■ **Document text**:
Utah's Toxic Opportunity
An hour south of the Great Salt Lake, a two-lane blacktop crosses a cattle guard into a wild expanse of golden scrub grass. A few trailers and prefab houses, a collection of junked cars and a gas station that sells Spam and soda pop--such is the homeland of the Native American tribe known as the Skull Valley Band of Goshutes. At their peak, the Goshutes numbered 20,000. Today only a dozen of the band's 121 members live on the 18,000-acre reservation; the rest have scattered across the West in search of a better life.
The land they left behind is scarred by the detritus of war and industry. To the southwest lies the Dugway Proving Ground, where the U.S. government develops chemical and biological weapons. To the east is one of the world's largest nerve-gas incinerators. To the north is a giant magnesium plant, a major polluter. To the northwest sit a hazardous-waste incinerator and a toxic-waste landfill. The tribe's only profitable business is a municipal garbage dump serving Salt Lake City.
Now this beleaguered outpost finds itself caught up in an escalating battle over the future of atomic power in the U.S. Last month the Nuclear Regulatory Commission (NRC) issued a license for a $3.1 billion project that would make the Skull Valley reservation the nation's biggest nuclear-waste holding site, a temporary parking lot for 44,000 tons of highly radioactive spent fuel now being stored at nuclear power plants nationwide. For utilities, it could solve what has been a vexing problem. For tribal officials, the advantages are tangible: as much as $100 million in fees to be paid over 40 years by a Wisconsin-based consortium of utilities, Private Fuel Storage (PFS). The band hopes to use the money to finance a health clinic, a police force and new businesses that could lure scattered tribal members back home. "People say this will destroy the land," says tribal chairman Leon Bear, who brokered the deal. "But how can you poison what is already poisoned?"

■ **Problem A**:
Answer from the Skull Valley article:
(i) How many of the band's 121 members live on the reservation?
(ii) What is the tribe's only profitable business?
(iii) How much in fees could the tribe receive, and over what period?
■ **Problem B**: Carry on the Skull Valley article from the point where its text stops.
The records are not needed for this work.

■ **Recorded information**:
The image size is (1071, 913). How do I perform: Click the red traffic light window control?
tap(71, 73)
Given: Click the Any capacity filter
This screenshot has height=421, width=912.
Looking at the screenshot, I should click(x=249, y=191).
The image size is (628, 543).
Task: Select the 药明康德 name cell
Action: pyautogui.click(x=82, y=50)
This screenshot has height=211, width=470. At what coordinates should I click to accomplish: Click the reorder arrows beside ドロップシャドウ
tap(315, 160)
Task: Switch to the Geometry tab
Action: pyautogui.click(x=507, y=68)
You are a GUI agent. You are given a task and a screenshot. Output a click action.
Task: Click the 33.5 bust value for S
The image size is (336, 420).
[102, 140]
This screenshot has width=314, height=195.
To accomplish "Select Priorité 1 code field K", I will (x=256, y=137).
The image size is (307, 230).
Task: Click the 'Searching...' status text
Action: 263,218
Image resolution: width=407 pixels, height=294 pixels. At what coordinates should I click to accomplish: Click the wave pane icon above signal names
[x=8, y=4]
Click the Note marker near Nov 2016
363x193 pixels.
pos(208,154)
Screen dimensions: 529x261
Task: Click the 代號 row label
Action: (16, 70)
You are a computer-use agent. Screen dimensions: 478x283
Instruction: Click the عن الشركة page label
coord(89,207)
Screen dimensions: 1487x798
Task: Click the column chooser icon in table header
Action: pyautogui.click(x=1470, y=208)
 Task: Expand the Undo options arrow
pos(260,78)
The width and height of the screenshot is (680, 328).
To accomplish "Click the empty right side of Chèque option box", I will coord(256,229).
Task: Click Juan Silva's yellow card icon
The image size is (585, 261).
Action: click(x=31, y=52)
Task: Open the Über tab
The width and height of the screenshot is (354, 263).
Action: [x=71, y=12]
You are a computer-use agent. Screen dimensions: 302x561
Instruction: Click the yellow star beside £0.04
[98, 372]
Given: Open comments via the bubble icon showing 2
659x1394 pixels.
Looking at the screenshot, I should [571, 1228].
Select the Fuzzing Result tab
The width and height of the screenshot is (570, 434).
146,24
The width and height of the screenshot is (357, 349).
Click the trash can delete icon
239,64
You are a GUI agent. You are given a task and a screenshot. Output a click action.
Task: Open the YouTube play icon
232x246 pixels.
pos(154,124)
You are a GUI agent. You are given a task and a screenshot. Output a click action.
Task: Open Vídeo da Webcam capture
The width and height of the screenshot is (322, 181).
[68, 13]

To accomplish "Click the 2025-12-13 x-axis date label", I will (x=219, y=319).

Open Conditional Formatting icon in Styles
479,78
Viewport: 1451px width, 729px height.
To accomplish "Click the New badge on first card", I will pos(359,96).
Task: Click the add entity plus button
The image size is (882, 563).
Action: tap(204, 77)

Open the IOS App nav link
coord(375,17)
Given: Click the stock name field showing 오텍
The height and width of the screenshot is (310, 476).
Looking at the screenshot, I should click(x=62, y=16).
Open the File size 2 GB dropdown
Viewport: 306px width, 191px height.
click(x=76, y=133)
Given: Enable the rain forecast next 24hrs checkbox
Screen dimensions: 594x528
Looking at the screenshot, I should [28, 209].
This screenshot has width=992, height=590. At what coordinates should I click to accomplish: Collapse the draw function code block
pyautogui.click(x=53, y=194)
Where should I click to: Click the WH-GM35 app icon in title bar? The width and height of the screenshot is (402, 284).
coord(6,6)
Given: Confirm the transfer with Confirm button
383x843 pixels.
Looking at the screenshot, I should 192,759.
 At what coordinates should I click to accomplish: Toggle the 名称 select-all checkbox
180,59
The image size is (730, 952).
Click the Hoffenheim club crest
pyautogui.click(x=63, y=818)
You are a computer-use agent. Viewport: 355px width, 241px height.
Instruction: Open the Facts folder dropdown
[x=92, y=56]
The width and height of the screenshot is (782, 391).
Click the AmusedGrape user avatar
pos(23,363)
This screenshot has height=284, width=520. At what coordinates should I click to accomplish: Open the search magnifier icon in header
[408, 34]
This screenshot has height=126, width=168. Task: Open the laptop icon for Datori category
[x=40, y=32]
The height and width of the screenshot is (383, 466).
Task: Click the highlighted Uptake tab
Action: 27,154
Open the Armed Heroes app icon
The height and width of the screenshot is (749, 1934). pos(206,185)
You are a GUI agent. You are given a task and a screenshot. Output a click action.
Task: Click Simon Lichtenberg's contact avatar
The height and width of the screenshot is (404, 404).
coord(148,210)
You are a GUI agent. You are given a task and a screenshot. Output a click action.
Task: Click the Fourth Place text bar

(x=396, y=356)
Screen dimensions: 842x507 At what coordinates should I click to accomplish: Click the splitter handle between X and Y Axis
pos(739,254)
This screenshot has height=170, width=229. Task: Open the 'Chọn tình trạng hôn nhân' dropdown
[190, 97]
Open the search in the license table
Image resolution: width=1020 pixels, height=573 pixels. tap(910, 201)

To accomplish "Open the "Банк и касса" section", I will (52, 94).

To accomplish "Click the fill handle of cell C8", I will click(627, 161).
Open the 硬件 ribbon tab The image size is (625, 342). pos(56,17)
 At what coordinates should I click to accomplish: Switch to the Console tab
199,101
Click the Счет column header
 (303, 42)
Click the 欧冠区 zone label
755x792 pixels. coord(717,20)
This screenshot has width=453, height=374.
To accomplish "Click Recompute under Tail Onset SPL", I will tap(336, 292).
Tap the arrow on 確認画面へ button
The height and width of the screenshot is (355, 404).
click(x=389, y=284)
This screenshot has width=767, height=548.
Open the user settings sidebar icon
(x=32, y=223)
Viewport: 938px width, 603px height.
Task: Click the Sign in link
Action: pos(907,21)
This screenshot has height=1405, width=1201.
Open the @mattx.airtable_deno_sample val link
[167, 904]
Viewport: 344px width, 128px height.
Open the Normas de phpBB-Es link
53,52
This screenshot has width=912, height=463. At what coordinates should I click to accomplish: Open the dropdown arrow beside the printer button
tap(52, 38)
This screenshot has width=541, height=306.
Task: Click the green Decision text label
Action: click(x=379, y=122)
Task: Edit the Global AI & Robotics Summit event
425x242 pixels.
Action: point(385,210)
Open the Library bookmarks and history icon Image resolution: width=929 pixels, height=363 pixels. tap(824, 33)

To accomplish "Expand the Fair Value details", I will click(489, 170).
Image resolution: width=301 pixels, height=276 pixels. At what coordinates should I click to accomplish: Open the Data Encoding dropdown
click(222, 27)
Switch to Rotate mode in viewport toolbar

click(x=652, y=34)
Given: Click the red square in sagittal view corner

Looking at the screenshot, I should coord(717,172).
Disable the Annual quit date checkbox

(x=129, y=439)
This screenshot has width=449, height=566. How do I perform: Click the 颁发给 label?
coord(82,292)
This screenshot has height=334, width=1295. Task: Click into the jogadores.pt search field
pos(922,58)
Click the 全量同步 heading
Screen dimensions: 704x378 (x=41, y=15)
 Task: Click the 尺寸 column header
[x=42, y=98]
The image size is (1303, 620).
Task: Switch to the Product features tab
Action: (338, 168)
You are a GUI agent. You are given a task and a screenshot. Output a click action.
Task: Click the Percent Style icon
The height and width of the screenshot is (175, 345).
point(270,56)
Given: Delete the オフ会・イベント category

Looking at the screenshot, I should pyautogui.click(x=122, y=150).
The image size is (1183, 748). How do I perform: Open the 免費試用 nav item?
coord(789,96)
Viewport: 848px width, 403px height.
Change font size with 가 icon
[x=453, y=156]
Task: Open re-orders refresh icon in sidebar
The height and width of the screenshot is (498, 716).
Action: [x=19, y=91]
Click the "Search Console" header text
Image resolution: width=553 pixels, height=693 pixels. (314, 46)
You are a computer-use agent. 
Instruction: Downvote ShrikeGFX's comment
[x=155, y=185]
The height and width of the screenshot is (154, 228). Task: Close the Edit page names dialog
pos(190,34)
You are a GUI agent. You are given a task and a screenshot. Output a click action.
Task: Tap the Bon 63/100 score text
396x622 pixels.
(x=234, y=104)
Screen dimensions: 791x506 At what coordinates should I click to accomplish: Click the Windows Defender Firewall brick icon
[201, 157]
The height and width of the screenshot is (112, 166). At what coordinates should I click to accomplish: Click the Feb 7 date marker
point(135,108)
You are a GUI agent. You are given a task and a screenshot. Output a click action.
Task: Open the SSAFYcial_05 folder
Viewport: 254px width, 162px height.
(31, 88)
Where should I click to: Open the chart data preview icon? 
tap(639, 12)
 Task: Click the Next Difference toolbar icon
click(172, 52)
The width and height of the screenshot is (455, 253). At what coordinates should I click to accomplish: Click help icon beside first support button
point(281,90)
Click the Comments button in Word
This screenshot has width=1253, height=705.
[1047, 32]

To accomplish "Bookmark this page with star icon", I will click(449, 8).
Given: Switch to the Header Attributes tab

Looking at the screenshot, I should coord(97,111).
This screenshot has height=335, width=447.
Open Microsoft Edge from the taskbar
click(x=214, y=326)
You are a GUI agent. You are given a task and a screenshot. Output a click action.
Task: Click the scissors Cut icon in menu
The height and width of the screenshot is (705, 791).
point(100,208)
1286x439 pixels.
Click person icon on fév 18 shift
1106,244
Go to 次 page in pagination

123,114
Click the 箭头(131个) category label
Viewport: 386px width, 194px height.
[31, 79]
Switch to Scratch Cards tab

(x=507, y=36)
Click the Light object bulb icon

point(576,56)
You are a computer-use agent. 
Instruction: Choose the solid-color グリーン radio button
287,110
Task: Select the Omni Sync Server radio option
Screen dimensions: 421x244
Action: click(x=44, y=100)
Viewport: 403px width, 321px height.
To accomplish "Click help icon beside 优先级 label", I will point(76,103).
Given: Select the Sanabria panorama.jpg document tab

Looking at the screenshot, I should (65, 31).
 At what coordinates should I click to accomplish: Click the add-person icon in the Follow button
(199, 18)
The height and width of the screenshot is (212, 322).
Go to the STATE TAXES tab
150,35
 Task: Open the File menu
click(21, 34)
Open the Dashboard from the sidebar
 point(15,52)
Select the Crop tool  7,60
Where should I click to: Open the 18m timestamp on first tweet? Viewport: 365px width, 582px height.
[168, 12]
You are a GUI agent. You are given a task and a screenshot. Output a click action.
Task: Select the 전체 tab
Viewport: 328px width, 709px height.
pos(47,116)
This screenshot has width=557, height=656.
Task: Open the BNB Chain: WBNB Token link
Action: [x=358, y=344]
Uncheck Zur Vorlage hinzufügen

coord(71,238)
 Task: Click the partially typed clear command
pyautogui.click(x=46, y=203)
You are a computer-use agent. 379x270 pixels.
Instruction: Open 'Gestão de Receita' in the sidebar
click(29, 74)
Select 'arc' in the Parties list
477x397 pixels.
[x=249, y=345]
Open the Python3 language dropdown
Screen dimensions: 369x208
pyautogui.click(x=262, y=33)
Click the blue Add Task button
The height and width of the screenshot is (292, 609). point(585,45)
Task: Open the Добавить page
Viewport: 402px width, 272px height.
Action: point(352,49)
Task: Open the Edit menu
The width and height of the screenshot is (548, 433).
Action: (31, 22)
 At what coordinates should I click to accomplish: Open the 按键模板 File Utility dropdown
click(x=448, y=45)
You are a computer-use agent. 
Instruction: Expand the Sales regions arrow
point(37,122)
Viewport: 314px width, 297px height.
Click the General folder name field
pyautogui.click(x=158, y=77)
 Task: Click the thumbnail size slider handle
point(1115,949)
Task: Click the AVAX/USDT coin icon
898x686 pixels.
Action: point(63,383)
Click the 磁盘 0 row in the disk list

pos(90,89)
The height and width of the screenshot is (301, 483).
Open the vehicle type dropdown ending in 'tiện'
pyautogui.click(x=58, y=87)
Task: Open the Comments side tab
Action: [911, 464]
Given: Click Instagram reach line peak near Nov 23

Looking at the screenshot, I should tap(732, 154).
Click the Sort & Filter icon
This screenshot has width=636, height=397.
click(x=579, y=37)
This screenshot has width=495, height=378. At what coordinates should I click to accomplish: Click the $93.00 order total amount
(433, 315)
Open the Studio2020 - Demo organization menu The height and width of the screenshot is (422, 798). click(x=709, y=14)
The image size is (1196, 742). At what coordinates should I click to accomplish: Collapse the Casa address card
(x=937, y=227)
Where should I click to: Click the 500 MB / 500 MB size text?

■ **Task output A**:
(i) Only a dozen.
(ii) A municipal garbage dump serving Salt Lake City.
(iii) As much as $100 million, paid over 40 years.

■ **Task output B**:
The plan has sparked widespread resistance, with opponents ranging from a few tribal holdouts to the Governor of Utah. The state has filed suit in federal court to void the NRC license on the grounds that the spent fuel would sit dangerously close to an Air Force training path. F-16 fighter jets roar overhead on 7,000 sorties a year. Should one crash into the steel-and-concrete casks, state attorneys argue, cancer-causing radiation could waft over Salt Lake City. Moreover, the state says, used fuel rods, parked aboveground, would be a target for car bombers or airplane hijackers--"a terrorist's dream come true," says Governor Jon Huntsman Jr., adding, "I'd lie prostrate on the train tracks to keep this out of our state."